Saturday, August 1, 2009

Justification: "Systematic Theology vs Exegesis, a false dichotomy or real tension?"

In a previous post about Justification I outlined several questions that emerge from the debate. One of them was my speculation that underlying this debate is a presupposition about "Systematic Theology vs Exegesis, a false dichotomy or real tension?" This English blogger, Paul Helm confirms my suspicions.

For various reasons it is at present hugely fashionable to think of theology in narrative form: in terms of covenant (Horton), speech-act theory and ‘theodrama’ (Vanhoozer), and of history (N.T. Wright), for example. More generally, it is vogish to think predominantly in the category of history, redemptive history, biblical history, ‘biblical theology’, and to downplay or abandon the categories of systematic theology. In Wright’s case this way of thinking is habitual because he is first and foremost a historian, and so first and foremost he thinks in terms of historical sequences, of sequences of action, human and divine, and of their significance. He is much less interested in the ‘creedal’ statements in Scripture.
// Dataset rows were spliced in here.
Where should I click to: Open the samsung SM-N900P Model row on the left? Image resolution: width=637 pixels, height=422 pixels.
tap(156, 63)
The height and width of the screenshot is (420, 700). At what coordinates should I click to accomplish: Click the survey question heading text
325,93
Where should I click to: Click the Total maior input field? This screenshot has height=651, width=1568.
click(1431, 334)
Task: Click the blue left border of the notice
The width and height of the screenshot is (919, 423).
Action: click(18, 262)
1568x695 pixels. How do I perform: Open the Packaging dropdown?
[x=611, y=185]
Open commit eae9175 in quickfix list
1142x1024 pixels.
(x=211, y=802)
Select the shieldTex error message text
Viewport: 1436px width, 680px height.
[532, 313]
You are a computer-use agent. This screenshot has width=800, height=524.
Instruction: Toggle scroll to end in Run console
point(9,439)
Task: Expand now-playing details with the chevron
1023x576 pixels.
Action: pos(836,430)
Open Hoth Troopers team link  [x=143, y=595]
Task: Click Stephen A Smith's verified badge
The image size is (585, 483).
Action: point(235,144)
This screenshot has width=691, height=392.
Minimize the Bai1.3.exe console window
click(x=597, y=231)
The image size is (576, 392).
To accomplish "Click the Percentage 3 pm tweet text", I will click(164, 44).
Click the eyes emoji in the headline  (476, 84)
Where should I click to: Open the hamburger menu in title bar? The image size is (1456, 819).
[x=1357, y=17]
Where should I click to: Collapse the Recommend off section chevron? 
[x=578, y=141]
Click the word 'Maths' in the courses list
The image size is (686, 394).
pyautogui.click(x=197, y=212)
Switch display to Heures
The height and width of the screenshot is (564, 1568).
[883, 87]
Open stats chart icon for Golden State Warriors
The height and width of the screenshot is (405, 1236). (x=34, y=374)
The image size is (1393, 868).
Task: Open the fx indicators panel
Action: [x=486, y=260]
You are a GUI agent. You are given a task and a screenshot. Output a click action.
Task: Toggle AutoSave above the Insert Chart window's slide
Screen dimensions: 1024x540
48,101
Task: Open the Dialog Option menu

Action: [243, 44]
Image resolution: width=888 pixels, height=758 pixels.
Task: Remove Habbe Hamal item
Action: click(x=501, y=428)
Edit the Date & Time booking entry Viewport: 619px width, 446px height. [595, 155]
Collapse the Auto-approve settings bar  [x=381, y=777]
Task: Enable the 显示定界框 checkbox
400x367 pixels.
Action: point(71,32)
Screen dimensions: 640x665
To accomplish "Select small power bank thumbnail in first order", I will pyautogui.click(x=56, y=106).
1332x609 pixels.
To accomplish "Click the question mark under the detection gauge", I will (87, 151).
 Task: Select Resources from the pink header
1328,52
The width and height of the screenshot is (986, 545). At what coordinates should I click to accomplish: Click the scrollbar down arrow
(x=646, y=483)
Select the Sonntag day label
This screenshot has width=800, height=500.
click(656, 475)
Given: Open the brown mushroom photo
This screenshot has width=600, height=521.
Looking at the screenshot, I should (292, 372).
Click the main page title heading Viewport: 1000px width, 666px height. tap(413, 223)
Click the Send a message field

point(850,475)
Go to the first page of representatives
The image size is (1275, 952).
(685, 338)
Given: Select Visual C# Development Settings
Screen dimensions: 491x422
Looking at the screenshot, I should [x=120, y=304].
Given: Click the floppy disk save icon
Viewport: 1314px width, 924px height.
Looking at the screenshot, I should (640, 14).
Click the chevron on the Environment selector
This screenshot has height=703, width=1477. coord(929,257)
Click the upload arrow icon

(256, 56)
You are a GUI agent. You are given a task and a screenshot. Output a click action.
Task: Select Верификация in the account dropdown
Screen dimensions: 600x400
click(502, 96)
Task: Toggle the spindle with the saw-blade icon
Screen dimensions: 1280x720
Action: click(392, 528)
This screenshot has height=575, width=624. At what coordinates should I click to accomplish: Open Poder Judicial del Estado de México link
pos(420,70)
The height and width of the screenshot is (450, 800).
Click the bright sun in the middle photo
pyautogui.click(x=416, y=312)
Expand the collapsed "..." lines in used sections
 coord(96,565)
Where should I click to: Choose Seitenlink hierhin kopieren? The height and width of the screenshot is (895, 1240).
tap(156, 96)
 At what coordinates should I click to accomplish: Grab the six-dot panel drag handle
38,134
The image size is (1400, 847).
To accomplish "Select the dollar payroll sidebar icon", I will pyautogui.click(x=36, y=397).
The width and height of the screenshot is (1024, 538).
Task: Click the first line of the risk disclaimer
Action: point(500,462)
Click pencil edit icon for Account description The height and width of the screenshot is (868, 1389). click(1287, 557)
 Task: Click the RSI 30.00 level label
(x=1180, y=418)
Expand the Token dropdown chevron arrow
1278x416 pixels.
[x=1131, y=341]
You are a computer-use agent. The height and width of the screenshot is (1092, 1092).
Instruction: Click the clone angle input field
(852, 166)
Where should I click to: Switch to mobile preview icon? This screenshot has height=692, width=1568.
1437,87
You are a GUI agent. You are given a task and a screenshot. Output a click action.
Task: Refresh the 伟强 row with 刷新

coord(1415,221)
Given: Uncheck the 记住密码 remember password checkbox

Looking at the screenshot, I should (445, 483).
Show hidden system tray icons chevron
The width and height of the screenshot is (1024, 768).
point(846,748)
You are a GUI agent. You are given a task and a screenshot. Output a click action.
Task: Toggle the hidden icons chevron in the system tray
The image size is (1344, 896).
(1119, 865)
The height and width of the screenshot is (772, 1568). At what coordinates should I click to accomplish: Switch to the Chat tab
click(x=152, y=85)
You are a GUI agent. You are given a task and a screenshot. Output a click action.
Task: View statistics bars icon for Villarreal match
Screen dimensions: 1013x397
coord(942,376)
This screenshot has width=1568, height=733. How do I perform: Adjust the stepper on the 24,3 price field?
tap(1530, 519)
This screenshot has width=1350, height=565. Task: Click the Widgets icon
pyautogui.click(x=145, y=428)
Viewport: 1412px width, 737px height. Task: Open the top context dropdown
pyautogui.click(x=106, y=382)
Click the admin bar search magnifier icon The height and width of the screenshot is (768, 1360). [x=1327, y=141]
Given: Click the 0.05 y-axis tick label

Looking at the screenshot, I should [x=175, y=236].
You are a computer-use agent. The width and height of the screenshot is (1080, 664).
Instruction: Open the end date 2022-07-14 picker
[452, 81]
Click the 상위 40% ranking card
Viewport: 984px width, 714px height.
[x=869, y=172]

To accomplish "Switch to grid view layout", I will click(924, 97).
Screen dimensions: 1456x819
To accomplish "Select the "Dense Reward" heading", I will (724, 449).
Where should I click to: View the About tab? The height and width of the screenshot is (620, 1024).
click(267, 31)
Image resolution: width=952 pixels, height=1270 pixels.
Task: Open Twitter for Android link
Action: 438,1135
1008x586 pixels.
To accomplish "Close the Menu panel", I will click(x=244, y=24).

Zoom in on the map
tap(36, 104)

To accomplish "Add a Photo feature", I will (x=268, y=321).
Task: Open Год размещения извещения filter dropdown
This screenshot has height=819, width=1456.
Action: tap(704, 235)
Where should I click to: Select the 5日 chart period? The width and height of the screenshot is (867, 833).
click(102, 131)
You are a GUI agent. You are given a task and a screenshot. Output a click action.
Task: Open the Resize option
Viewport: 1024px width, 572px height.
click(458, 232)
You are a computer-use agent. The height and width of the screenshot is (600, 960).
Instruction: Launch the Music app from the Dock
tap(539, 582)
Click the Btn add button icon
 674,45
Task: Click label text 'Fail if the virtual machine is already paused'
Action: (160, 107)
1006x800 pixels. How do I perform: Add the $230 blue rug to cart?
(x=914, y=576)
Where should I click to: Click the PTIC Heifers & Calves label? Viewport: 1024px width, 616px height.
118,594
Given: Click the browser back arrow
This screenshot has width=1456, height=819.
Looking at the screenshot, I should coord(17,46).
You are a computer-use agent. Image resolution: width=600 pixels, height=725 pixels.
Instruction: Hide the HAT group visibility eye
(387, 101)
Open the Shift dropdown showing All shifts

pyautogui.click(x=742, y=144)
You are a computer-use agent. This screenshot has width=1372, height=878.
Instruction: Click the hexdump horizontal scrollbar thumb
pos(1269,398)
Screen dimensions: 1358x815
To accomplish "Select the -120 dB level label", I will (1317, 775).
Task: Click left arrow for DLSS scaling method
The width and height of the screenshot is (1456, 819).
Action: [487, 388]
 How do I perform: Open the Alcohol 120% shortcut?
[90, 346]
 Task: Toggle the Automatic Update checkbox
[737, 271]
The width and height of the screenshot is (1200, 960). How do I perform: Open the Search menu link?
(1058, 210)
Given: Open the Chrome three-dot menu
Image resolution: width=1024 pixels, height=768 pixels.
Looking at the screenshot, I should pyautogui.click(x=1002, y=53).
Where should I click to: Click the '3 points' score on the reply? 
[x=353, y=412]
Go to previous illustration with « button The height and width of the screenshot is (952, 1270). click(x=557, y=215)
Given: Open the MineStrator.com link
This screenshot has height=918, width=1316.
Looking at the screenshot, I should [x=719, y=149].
He has little feel for the doctrinal debates in the history of the Church, and he sticks as closely as he can to the very words of Scripture and to the use of any analogies and metaphors that throw light on these.

Wright says, while not condemning systematic theology, that he wants exegesis to drive the debate about Justification. (Justification, Wright, 23) However as Mike Ovey so carefully explains in these lectures, thinking about the "whole counsel of God" is just as important doing exegesis. (More generally I've noticed that expository preaching is understood in the places I frequent as pure exegesis with application at the end rather then exegesis and systematics drawn together practically.) So when we think about Justification (itself a systematic topic) we need to strike a balance between exegesis and systematic theology rather then hold them in tension or pit one against the other.